• About this task: Continue the comment thread from the show's playlist page, starting right after its last comment.

Document excerpt: Begin

I landed on my face, since you ask.
  6:42pm Concussion Test:

Who's the president?

What day of the week is it?

Follow my finger with your eyes while I move it.
  6:43pm Real Robert:

So, frontal lobe. Or contre coup, occipital area. Or both.
  6:43pm kat330:

No MAS y MAS this week. There's a wide range between a hostile playlist and a mutual admiration society, and this week's proves it. Mutual Respect Society.. :}
  6:44pm glenn:

wow. sucks to be mickey mantle.
  6:44pm Concussion Test:

I love you, Kat.
  6:45pm glenn:

i think i do, too.
  6:46pm Real Robert:

If your frontal lobe is fercocked, that would impair your judgment about which records to play. If your occipital lobe is fercocked, that could mean you wouldn't be able to see which records you play. Which means really no loss either way. Whew!
  6:46pm Dr. Lecter:

Why, hello, Glenn. As your mother tells you, and my mother certainly told me, it is important to always to try new things.
  6:47pm Concussion Test:

@Dr. Lecter: This show is Ken and Andy, not Ken and Hanny.
  6:48pm Danne D:

Plus, I thought Shut Up Weirdo was the show that usually ends up with cannibalism stories.
  6:48pm glenn:

(frantically looking around for an escape route). thanks dude. it sucks about that whole face cage thingy, by the way.
  6:48pm kat330:

@Concussion Test. Curses, foiled again. Can we have a checkbox for assholes on the playlist?
  6:49pm 7SD vs. SUW:

Is Ken likewise scared of toilet plungers?
  6:49pm Danne D:

so is this guy really a friend of alberto's or did he just get into a time machine, rip off this comments board, and then go back in time?
  6:49pm alberto:

holy shit! that's my friend kent!!! just realized this is a rerun! haha!!!!
  6:49pm Ken:

The ER at Newton Memorial Hospital is the best, by the way.
  6:50pm Concussion Test:

@Kat: Wouldn't it be redundant to have to check all the boxes?
  6:50pm glenn:

we'd probably be better off with a checklist for non assholes.
  6:51pm Ken:

I have a checkbox for the assholes, dont you worry 'bout that none.
  6:51pm Real Robert:

I have friends in Newton who should be glad to know that, Ken. Thanks for sacrificing yourself for them to learn that.
  6:51pm alberto:

@danne d, i feel really wierd now...
  6:52pm Concussion Test:

There are distinct checkboxes for assholes who don't know where the line is, and for assholes who kinda know where the line is.
  6:53pm Real Robert:

If you wound up at Newton, were you following wakes on the Delaware? Paulinkill Reservoir? Or an 18 wheeler's wake while on your bike on Route 80?
  6:54pm Ken:

Real Robert, sounds like you dont know what wakeboarding is.

Document excerpt: End
Provided records: Begin

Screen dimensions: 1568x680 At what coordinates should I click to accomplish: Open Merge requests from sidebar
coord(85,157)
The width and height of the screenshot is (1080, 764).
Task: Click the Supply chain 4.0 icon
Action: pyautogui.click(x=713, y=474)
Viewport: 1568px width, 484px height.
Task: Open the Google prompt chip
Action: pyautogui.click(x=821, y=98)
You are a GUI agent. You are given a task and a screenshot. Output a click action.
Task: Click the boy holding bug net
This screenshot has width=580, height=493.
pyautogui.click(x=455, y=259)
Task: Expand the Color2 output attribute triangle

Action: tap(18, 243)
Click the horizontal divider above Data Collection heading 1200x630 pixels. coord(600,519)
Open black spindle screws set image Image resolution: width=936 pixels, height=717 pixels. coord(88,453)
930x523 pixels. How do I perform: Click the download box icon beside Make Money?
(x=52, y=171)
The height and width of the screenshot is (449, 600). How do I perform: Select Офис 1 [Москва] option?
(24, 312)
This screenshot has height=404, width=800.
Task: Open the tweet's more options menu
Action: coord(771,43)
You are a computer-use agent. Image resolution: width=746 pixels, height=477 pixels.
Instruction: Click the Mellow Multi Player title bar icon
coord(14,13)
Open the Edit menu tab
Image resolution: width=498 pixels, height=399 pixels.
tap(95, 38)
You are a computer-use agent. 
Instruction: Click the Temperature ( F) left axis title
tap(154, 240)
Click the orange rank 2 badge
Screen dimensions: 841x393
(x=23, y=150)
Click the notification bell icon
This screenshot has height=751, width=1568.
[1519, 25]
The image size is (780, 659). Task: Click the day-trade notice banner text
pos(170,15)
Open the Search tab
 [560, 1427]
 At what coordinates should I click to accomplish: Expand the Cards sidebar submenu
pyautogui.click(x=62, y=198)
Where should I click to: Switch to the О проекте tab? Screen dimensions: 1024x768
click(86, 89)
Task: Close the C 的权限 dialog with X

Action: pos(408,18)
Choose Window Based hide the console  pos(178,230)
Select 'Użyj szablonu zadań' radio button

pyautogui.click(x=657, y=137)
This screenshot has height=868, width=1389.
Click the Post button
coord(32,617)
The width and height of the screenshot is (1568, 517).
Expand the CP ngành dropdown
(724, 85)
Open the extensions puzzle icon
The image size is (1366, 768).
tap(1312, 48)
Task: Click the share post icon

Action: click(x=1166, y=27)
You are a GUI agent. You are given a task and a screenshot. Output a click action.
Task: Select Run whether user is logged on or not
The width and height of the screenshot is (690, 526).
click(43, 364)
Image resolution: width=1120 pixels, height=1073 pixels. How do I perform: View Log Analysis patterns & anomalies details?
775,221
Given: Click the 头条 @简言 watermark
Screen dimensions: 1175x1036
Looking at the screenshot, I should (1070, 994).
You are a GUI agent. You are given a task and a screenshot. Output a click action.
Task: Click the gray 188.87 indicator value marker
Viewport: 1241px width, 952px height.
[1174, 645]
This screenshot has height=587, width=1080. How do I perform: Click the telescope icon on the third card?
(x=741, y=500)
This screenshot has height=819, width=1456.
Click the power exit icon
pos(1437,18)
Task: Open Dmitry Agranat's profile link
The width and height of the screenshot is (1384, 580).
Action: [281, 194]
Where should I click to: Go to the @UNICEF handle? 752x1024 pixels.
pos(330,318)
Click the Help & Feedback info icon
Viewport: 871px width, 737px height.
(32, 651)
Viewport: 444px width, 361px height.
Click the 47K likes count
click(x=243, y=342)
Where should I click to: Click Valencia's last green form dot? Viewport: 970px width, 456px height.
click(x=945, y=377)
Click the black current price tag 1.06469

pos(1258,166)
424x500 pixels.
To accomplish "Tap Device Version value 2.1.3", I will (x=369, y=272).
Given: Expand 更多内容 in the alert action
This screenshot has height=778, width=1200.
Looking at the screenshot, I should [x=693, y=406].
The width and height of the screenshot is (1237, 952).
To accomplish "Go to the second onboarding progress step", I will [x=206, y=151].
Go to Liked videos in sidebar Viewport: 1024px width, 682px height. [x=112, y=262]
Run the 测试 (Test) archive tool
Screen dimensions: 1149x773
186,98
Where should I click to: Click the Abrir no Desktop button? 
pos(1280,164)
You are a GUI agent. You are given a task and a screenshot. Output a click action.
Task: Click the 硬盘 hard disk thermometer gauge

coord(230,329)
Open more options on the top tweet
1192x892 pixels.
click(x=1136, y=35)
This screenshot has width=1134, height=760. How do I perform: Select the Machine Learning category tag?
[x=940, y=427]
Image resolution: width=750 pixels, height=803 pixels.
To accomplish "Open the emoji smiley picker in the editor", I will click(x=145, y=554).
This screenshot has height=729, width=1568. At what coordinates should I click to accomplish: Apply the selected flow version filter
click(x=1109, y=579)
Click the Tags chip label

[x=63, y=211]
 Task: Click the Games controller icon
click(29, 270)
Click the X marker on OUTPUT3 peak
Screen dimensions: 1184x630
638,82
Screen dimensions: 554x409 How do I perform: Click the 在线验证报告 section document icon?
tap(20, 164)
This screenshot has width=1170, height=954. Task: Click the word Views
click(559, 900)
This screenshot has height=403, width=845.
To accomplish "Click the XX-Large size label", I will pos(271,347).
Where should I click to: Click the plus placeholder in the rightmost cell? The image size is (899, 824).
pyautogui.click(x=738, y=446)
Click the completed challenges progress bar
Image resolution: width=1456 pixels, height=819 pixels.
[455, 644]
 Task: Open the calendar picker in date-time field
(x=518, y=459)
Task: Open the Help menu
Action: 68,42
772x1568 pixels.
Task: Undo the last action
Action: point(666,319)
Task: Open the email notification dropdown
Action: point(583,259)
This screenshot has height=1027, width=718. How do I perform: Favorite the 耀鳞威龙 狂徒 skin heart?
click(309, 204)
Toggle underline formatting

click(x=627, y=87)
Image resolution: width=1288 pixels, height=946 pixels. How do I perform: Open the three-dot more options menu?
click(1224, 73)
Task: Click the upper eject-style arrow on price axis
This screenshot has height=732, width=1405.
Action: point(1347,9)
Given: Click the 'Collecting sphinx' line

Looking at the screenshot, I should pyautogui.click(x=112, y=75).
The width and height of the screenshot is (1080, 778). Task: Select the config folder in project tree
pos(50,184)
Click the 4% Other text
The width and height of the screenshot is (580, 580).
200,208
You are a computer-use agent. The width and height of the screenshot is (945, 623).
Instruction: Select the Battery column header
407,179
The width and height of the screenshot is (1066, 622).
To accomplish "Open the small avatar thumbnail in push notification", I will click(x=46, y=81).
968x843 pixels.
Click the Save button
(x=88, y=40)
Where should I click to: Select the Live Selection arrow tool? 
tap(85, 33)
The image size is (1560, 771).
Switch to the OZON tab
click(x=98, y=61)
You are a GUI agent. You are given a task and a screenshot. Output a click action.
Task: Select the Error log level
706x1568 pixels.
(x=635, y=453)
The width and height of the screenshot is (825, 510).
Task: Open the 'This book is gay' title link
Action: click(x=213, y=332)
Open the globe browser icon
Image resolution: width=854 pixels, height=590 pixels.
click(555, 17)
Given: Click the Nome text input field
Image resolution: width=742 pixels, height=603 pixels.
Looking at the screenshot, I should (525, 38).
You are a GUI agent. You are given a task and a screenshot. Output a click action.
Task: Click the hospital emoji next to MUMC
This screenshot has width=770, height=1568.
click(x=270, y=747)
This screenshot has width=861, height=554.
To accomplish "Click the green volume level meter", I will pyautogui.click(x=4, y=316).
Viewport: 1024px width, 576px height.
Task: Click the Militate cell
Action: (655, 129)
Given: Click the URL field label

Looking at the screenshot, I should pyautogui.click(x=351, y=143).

Provided records: End

• Reply:
  6:54pm glenn:

i saw a documentary about willie nelson in which he describes how he met one of his wives because she came up to him in the post concert autograph line and asked him to sign her tits.
  6:55pm Concussion Test:

  6:55pm Real Robert:

I don't think I heard of it until this morning when we got the scary news. So I'm just imagning you're on a surfboard trying to stay in a water wake formed by a boat.
  6:57pm The Hutterites:

And what is wrong wit dat? We here are proud of the bosoms Got has given us!
  6:57pm kat330:

Ken, where can we see / hear the whole story? Sounds truly awful...
  6:57pm Ken:

Nope, it's like snowboarding or skateboarding, but behind a vote: http://youtu.be/0lpBOZWypbQ
  6:58pm Ken:

and by vote, of course i mean voat
  6:59pm glenn:

oh, i'm all in favour of tits. it just seems like a rather flimsy reason to get married.
  6:59pm Robert:

Ken, you're scaring us with the imitation aphasia. We know you're good at acting impaired.
  6:59pm Concussion Test:

Many marriages have happened for worse reasons than tits.
  7:01pm Gutter Helmet:

Oh, I get it. He was behind a goat. Thanks Robert!
  7:01pm glenn:

you don't have to tell me. i almost married a ripper, way back when. it would have been a disaster.
  7:02pm kat330:

You guys gave great playlist tonight. Gracias!
  7:02pm The Hutterites:

Singing prowess is a virtue as well. Copyrights apply, no?
  7:02pm Robert:

OMG, just saw the video. It's CROSSING the wake wave like only the toughest water skiers would do on skis!
  7:03pm Dr. Lecter:

Glenn. You should have married a ripper.
  7:04pm Robert:

Oh, good. Seriously, you sound good.
  7:10pm EVERYONE, I'm sure:

Best wishes to Hank, Harry, Daisy, and their Daredevil Daddy, bruised face and all. We love you.